### Required work:
1. Using the text on the Altun Shan Reserve, answer each question below.
(a) What is the altitude of the arid plateau that makes up the eastern third of the reserve?
(b) How deep does Lake Ayakum get?
(c) What climate does the text give for the highest elevations, and what is its Köppen code?
2. For each statement below, decide whether it agrees with the text on the Altun Shan Reserve. Answer yes or no, and quote the words from the text that decide it.
(a) The reserve contains permanent towns.
(b) Lake Aqqikkal lies to the west of Lake Ayakum.
(c) The reserve's cold desert climate has cool, wet summers.
3. Continue the text on the Altun Shan Reserve from the point where it stops.

### Extract provided:
========

The Altun Shan Reserve is an elongated triangular area on the southern edge of the Taklamakan Desert, just south of the Tarim Basin. The reserve occupies the V-shaped region between the southern slopes of the Altun Shan range on the north and the northern slopes of the Kulun mountain range on the south. The eastern third of the reserve is the Komkul Basin, an arid plateau at an altitude of 4,500 meters. The reserve measures about 800 km west–east, and 200 km north–south. There are no permanent towns or roads in the area.

There are three large lakes in the Kumkol basin of the reserve: Lake Ayakum, Lake Aqqikkal, and Lake Jingyu. All are saline ("salt lakes"). The northernmost, Lake Ayakum, is at an altitude of 12,685 feet and has an area of 283 sqmi. Its depth reaches 74 feet. To the west of Lake Ayakum is Lake Aqqikkal, at an altitude of 13,940 ft, and which is 16 miles across. Lake Jingyu is the southernmost.

==Climate==
Because of its high altitude (over 4,500 meters above sea level) and arid location thousands of kilometers from any ocean and in the rain shadow of the Himalayas and other mountain, the climate of the reserve is "Cold desert climate" (Köppen climate classification "BWk" ). This climate is characterized by hot, dry summers, and very cold, dry winters. At the highest elevations, the climate is a Polar climate (Koppen "ET") with cooler summers but still cold and dry in the winter.

========

### Stored data:

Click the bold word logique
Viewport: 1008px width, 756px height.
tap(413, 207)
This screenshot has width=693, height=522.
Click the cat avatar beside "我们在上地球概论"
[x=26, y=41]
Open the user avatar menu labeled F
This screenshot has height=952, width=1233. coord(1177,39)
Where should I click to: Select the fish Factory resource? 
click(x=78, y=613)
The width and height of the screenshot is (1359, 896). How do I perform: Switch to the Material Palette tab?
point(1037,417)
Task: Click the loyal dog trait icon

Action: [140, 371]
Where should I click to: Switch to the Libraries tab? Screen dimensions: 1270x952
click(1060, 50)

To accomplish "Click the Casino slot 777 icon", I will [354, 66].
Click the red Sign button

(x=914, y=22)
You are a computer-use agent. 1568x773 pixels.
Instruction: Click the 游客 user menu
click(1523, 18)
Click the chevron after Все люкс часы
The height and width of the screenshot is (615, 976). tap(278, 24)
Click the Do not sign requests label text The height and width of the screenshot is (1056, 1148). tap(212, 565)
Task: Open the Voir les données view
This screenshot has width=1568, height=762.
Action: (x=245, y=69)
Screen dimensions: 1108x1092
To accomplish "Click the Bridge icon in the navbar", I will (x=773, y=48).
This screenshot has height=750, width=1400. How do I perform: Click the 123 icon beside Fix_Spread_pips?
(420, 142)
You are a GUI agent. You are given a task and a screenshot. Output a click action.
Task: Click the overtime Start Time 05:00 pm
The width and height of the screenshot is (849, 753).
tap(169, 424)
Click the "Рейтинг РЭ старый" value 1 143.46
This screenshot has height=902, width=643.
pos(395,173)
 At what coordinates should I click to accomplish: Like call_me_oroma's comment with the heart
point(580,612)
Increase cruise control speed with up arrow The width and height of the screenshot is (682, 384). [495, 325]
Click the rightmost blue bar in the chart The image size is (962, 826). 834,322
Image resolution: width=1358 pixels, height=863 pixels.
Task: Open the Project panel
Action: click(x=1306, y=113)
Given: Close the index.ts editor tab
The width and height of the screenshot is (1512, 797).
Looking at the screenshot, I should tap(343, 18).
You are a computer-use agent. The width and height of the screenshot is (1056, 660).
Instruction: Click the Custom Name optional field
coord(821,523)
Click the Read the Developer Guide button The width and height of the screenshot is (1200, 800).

========

### Expected outputs:
1.
(a) 4,500 meters.
(b) 74 feet.
(c) A Polar climate, Köppen "ET".

2.
(a) No: "There are no permanent towns or roads in the area."
(b) Yes: "To the west of Lake Ayakum is Lake Aqqikkal"
(c) No: "This climate is characterized by hot, dry summers"

3.
==Ecoregion==
Most of the reserve is in the "North Tibetan Plateau-Kunlun Mountains alpine desert" ecoregion, an area characterized by extreme aridity, high winds, and very cold winters. The northeast of the reserve around Lake Ayakum is in the Qaidam Basin semi-desert ecoregion. Qaidam is the Mongolian word for "salt", and the region is one of gravelly desert and some saline meadows and salt lakes. Temperatures reach an average high of 56.5 F in August, and average lows of -18.6 F in January. There is little to no precipitation in most years, but some frost cover.

==Flora and fauna==
The reserve provides space outside of human development for some of the largest herds of hoofed in Asia: the vulnerable Tibetan wild yak (Bos mutus) (an estimated 10,000), wild ass (30,000), and Tibetan antelope (Pantholops hodgsonii) (up to 75,000). The area is also an important habitat for the endangered Kozlov's Pika, and the relatively common Ladak pika. There are also small populations of dholes (Wild Asiatic dogs). Wolves, Snow leopards and Tibetan blue bears also live in this area.

==Access==
Access is restricted, and high permit fees are required to enter. The soil is fragile and there are no permanent roads.